DatAasee -- A Metadata-Lake as Metadata Catalog for a Virtual Data-Lake
Christian Himpe
TL;DR
This paper addresses the challenge of managing metadata for distributed research data sources in university libraries by introducing the metadata-lake concept. It formalizes a data-lake-inspired architecture for aggregating and querying metadata, specifies a formal model with intra- and inter-object metadata and a metadata graph, and presents DatAasee as an open-source PoC. DatAasee uses a three-tier software architecture with a graph-oriented NoSQL store (ArcadeDB) and a RESTful JSON API, supporting multiple metadata formats and ingestion protocols (e.g., OAI-PMH, DataCite, DublinCore).

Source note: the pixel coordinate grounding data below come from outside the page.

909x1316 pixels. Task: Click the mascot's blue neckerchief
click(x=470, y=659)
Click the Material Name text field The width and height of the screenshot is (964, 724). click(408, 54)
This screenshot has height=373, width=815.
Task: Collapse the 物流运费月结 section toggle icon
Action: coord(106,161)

Preliminary evaluation discusses feature coverage aligned with existing metadata-layer criteria and FAIR principles, highlighting DatAasee's potential as a centralized metadata layer for virtual data-lakes, dataspaces, and FAIR repositories.
Abstract
Metadata management for distributed data sources is a long-standing but ever-growing problem. To counter this challenge in a research-data and library-oriented setting, this work constructs a data architecture, derived from the data-lake: the metadata-lake. A proof-of-concept implementation of this proposed metadata aggregator is presented, too, and also evaluated.